May 30, 2002 -- In today's issue of the New England Journal of Medicine (NEJM), researchers Jack Needleman of the Harvard School of Public Health in Boston and Peter Buerhaus of Vanderbilt University’s School of Nursing in Nashville, Tennessee found that nurse short-staffing leads to deadly consequences for patients.

The study analyzed discharge data from 6 million patients and financial data and staffing surveys from 800 hospitals in 11 US states. When nurses were short-staffed, patients suffered up to 25% more life-threatening complications including infections, bleeding, pneumonia, shock, cardiac arrest, and "failure to rescue," all of which contributed to an increased length of hospital stay





http://www.massnurses.org/safe_care/Safe_Staffing/news/2005/PhysSurv.htm

78% of MDs believe RN staffing levels are too low, 82% believe quality is suffering, an alarming 1-in-5 doctors report patient deaths due to nurses caring for too many patients

(this article comes from the USA, where general ward nurses have 1-8 as opposed to the 1-10,20 etc that we have in the UK.)

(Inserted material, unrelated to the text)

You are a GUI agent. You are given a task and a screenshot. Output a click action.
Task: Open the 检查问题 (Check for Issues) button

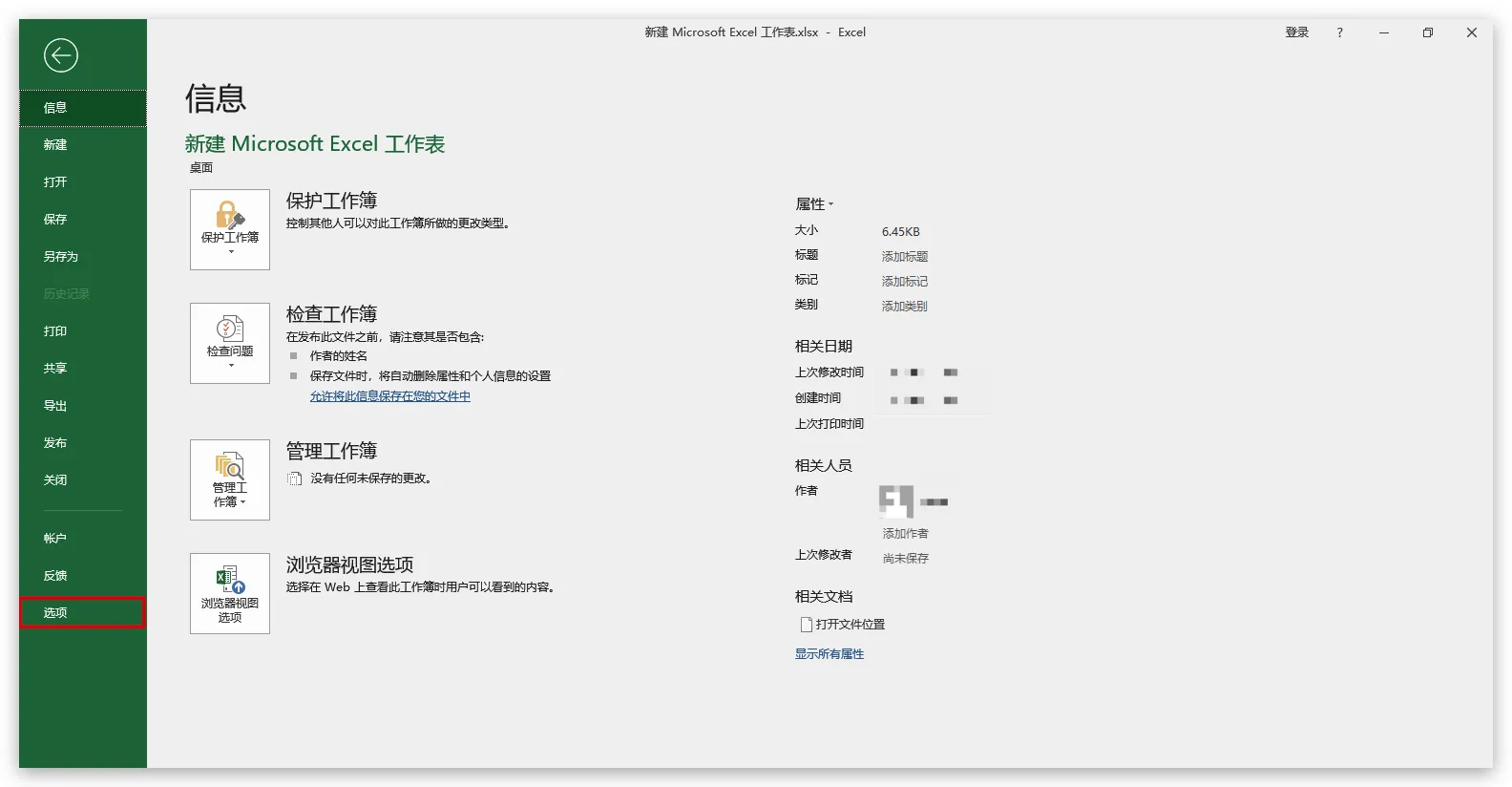pyautogui.click(x=230, y=343)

http://www.crnbc.ca/downloads/402.pdf

AS RN to patient ratios decrease from 1:4 to 1:10, the number of post op surgical patient deaths climbs dramatically. (aiken, Clarke, Sloan,Solkalski and Silber 2002).

UK nurses average anywhere from 1:10 to 1:20 on general medical and surgical wards.


http://allnurses.com/forums/f300/don-t-blame-nurse-fix-system-266262.html

The Allnurses.com discussion forum cites numerous first-hand stories of how nurses have blamed themselves, or have been blamed by hospital administrators, for dangerous and sometimes fatal medical errors. In most cases, these incidents reflect far more on deficiencies in the systems in which nurses must work.

At least four out of five medical errors are probably due not to negligence or carelessness, but to deficiencies in the system in which doctors and nurses must work. The ISO 9001:2000 standard and its health care specific modification, IWA‑1, recognize that people work in a system, and that a deficient system cannot deliver good quality no matter how skilled or careful the workers might be.

It is a general rule in industry that only 15 to 20 percent of trouble comes from negligence, carelessness, and incompetence. The rest is due to deficient organizational systems that make trouble almost unavoidable. W. Edwards Deming's 85/15 rule says that 85 percent of all defects and errors are the fault of the system in which people must work, while 15 percent results from carelessness and negligence. Frank Gryna cites an 80:20 ratio, with 80 percent of errors and mistakes being "management-controllable" and only 20 being "worker-controllable." [1]


(i.e.organizational problems such as a NHS managers who have no clinical experience, a bad attitudes towards nurses and ignorance regarding nurse patient ratios. Total hospital wide system failures that cause the nurse to have to spend time away from patients i.e. chasing pharmacy up to do their jobs)



http://www.hbs.edu/research/facpubs/workingpapers/papers2/0203/03-059.pdf

Recently conducted large scale research found that:

In a given unit the optimal workload for a nurse was four patients. Increasing the workload to 6 resulted in patients being 14% more likely to die within 30 days of admission. A workload of 8 patients versus 4 was associated with a 31% increase in mortality. Higher nurse staffing levels resulted in reduced numbers of urinary tract infections, pneumonia, upper gastrointestinal bleeding and shock in medical patients and lower rates of "failure to rescue" and urinary track infections in major surgery patients


(What have I said regarding the ratios we are working with at my hospital? According to this research even 1:8 is bad on a general ward...let alone the 1:20 that happens on mine).

This paper from Harvard is an excellent explanation as to why working conditions and piss poor management causes nursing care to be so bad.